One of the most interesting field in Artificial Intelligence (AI) is the computer game -at least that's what I think-. While The AI is not yet capable of creating a human-level robot, it's already useful in many ways and game is just one of them. Most of the computer games we play right now uses AI since sometimes (or most of the time) we just couldn't find anyone to play with. Probably you don't even care how AI in computer games work, but if you do and you want to learn something... this post might worth some of your time.
Here I'm going to use a simple case: a reversi (othello) game. For those of you who don't know what is reversi you may click here to get some ideas. In the reversi game, the goal is to beat your opponent by outnumbering the number of opponent's discs. While this game looked simple and easy, actually it's quite difficult to master it, especially when you realized that there's actually a world-level competition for this game. In the other hand, the level of AI created to play this game is already incredible compared to the level of AI in another games such as chess or go. To be more specific, human doesn't stand a chance against AI in a reversi game. Surprised?

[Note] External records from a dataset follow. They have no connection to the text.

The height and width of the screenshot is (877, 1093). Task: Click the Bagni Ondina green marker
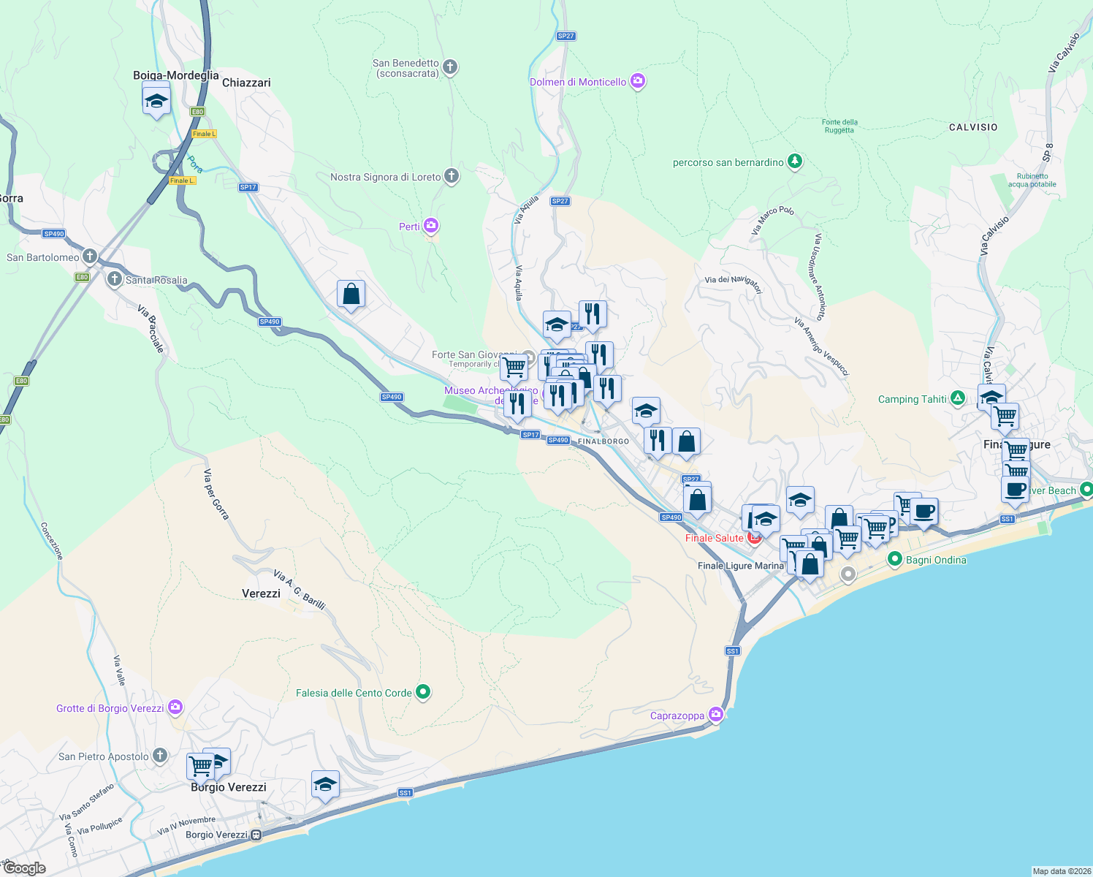(896, 559)
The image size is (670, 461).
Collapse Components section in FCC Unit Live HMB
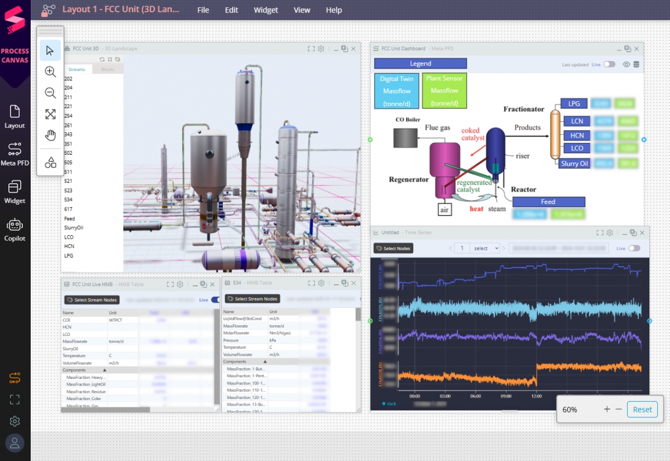pos(104,370)
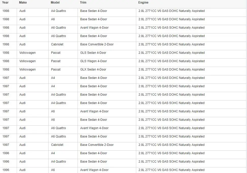The height and width of the screenshot is (173, 247).
Task: Click the Year column header
Action: [5, 3]
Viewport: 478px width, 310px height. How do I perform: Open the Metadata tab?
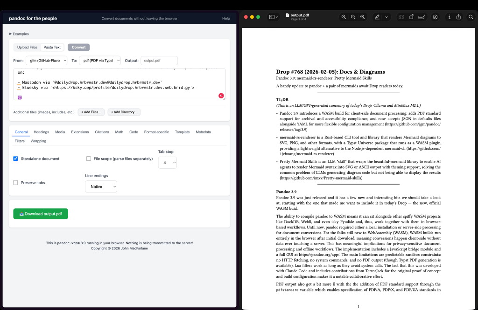click(203, 132)
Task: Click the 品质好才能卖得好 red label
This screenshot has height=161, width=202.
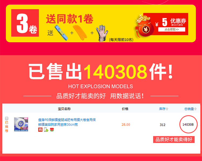Action: [x=174, y=140]
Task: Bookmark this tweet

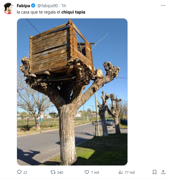Action: 155,172
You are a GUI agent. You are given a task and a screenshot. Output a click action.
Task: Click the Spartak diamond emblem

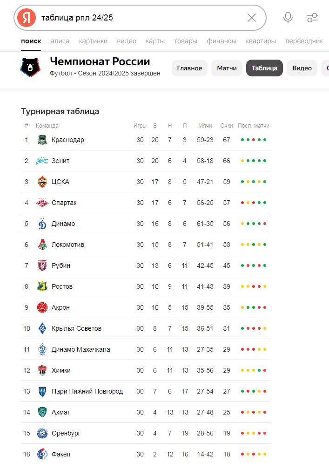coord(42,203)
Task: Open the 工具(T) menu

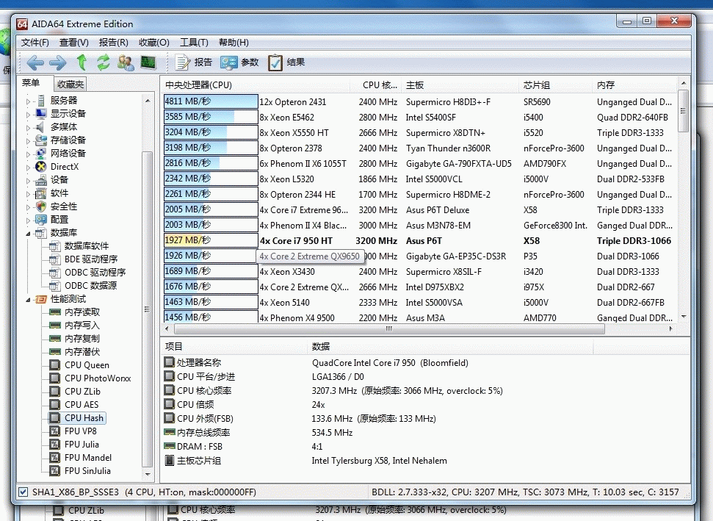Action: coord(194,43)
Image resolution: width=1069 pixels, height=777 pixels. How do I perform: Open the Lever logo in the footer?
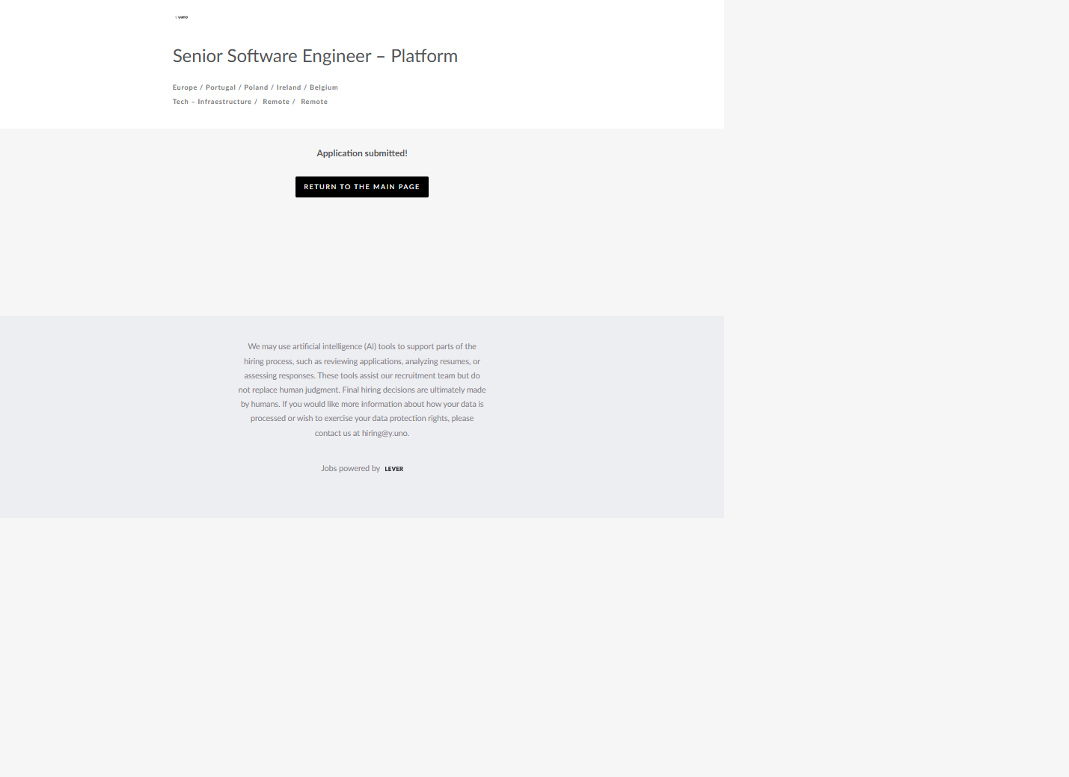393,469
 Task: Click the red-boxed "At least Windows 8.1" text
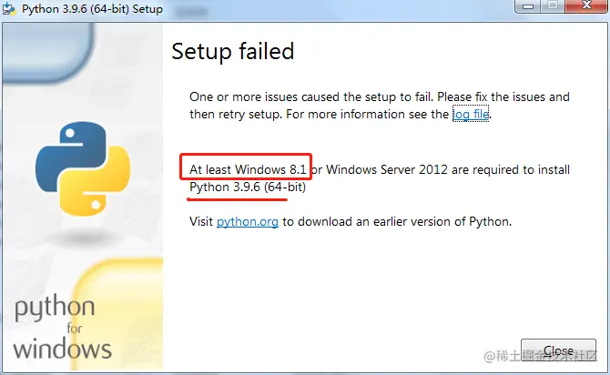pos(248,169)
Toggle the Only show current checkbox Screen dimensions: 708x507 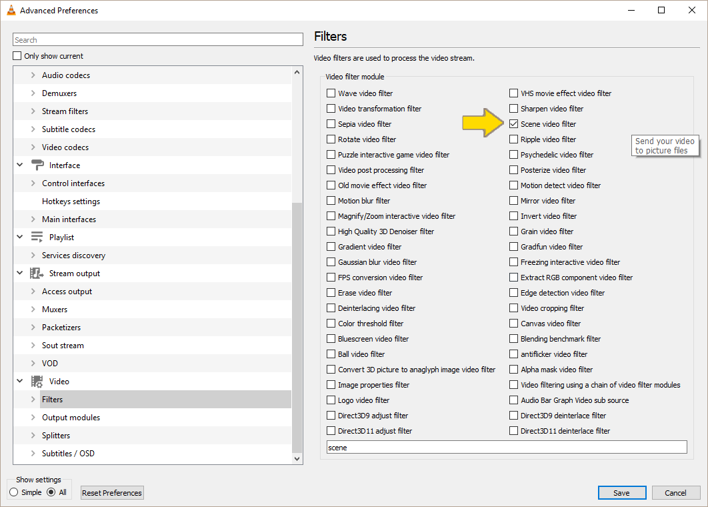point(17,56)
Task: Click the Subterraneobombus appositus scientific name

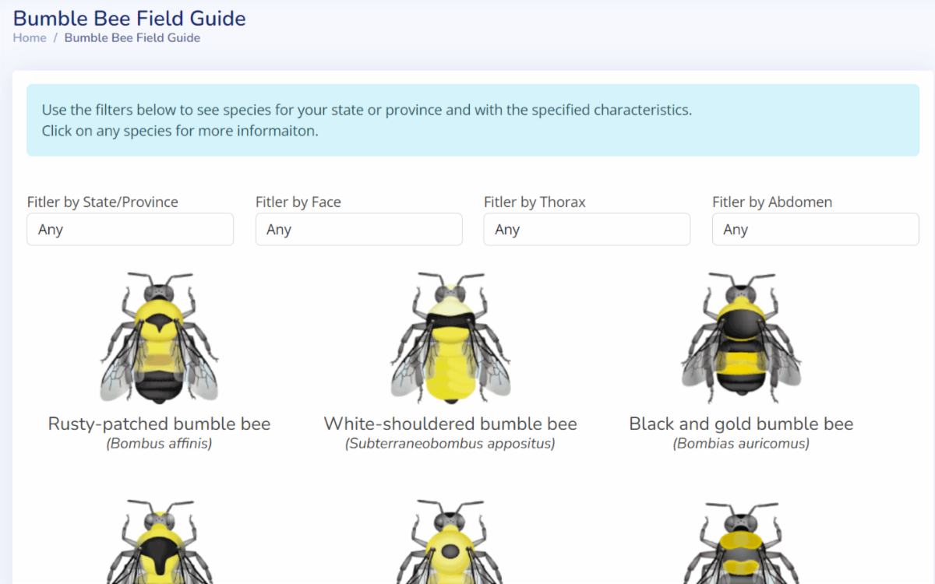Action: 450,444
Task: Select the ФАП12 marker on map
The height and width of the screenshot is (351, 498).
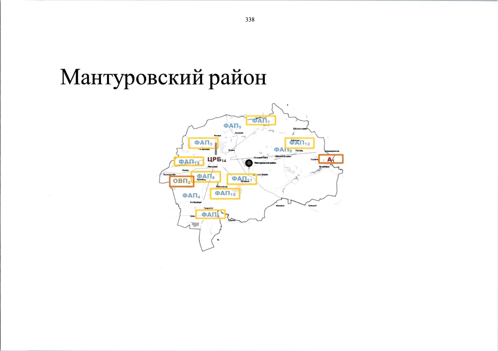Action: click(x=299, y=143)
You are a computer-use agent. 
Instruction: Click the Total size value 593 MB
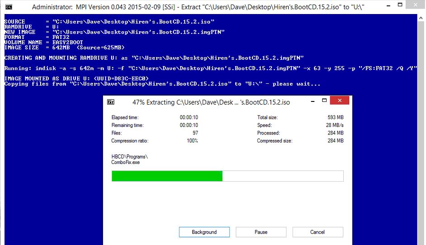(x=335, y=118)
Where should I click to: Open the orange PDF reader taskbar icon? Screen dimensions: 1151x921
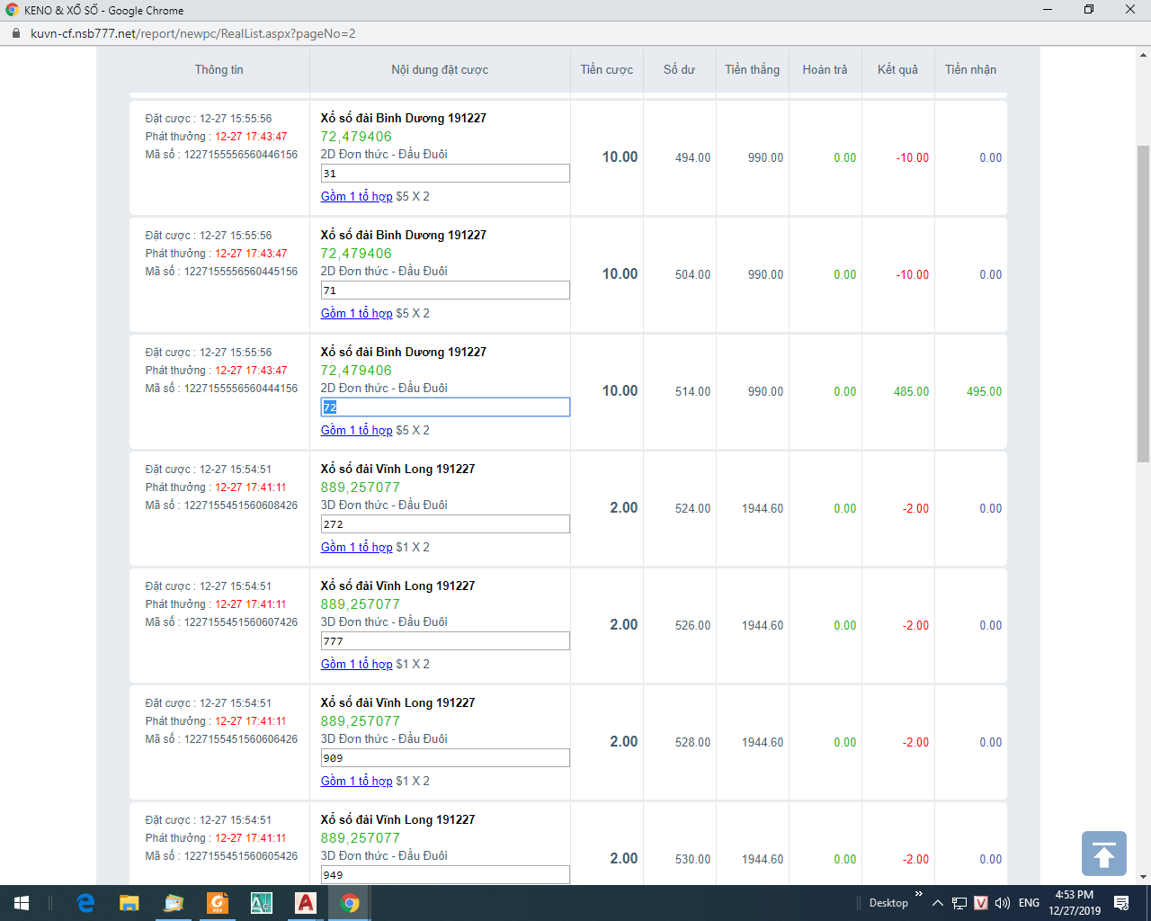(x=218, y=903)
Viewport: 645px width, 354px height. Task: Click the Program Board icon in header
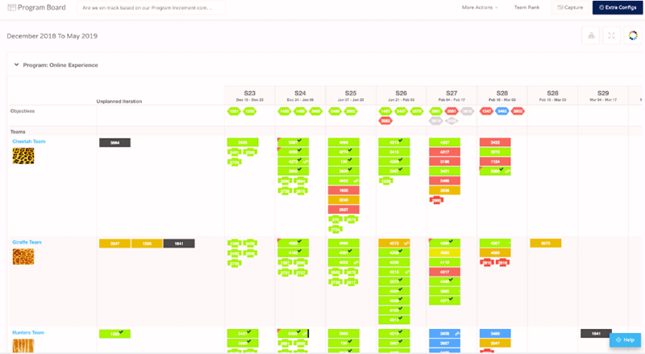click(x=12, y=7)
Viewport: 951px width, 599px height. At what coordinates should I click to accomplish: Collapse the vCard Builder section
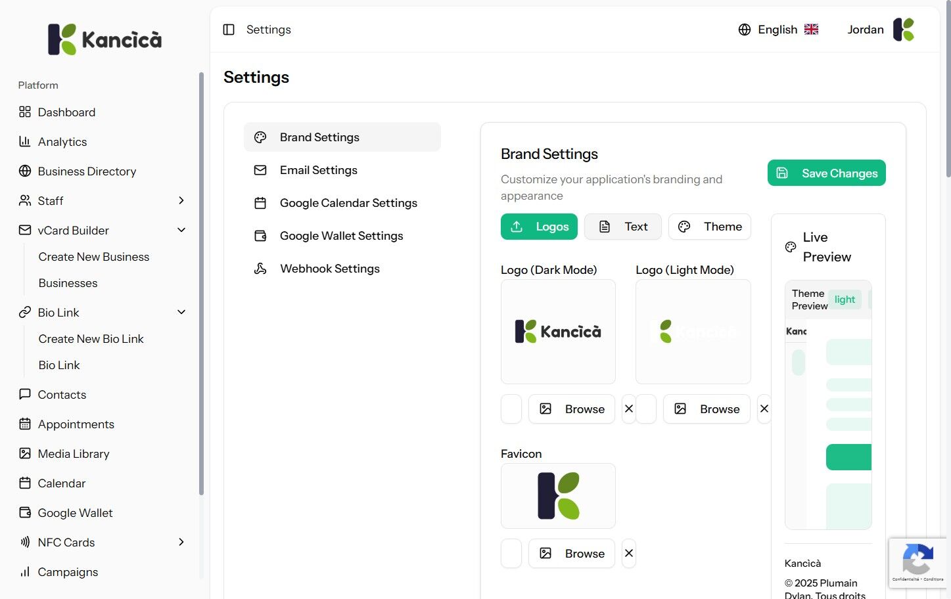coord(181,231)
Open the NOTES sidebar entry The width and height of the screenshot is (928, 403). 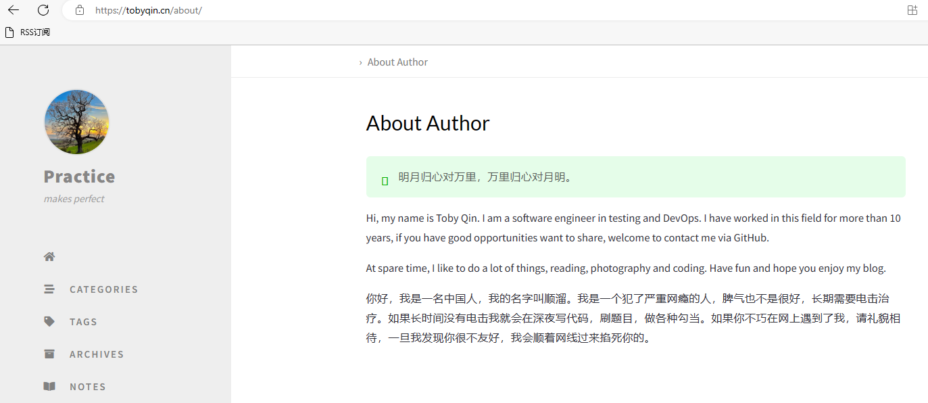pyautogui.click(x=87, y=386)
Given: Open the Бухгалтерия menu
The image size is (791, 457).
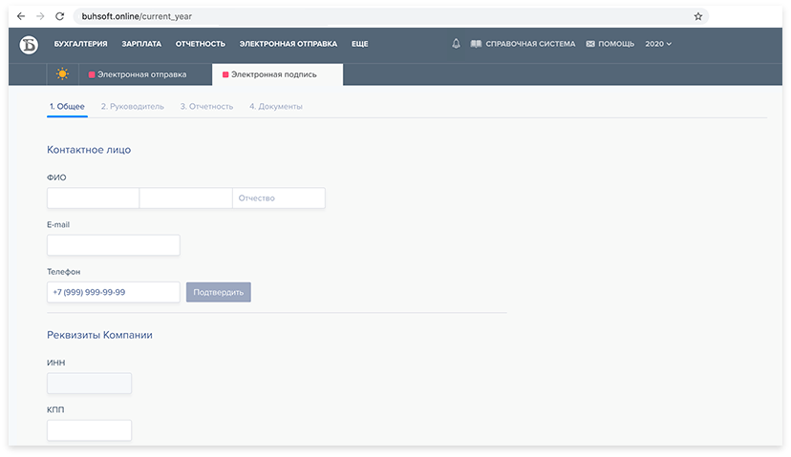Looking at the screenshot, I should [x=80, y=44].
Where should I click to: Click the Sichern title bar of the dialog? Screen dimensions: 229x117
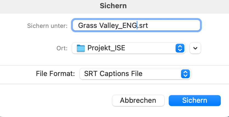coord(113,6)
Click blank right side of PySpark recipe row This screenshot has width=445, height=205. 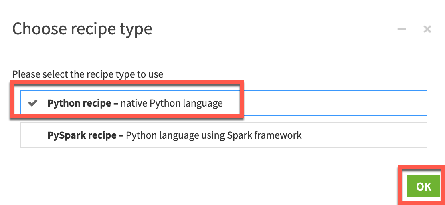click(365, 135)
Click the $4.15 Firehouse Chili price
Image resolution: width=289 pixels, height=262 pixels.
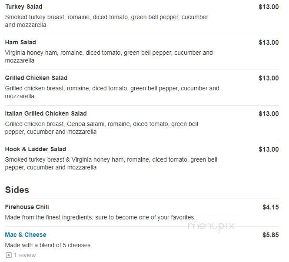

Designing the AI for ReversiFirst, we need to see the properties of reversi game. Let see if I could describe some of it:
1. Full Information: no game information is hidden
2. Deterministic: action determines the change of game states, no random influence
3. Turn-based: makes life easier ;)
4. Time limited: obviously... who wants to wait an hour just for a small move in the game?
OK, now it's time for practical matters. Let's say that the AI reversi represents as a computer agent. The agent need to decide its movement for every turn in reversi game. It has to find a "best" movement possible from some legitimates movements possible. Simply said, it is a searching problem. In order to exploit the greatness of computer in conducting a huge number of process in a short amount of time, we can use a minimax algorithm. Minimax algorithm is a decision function that try to maximize the result within the search space by assuming that the opponent is rational (always choose the best movement possible).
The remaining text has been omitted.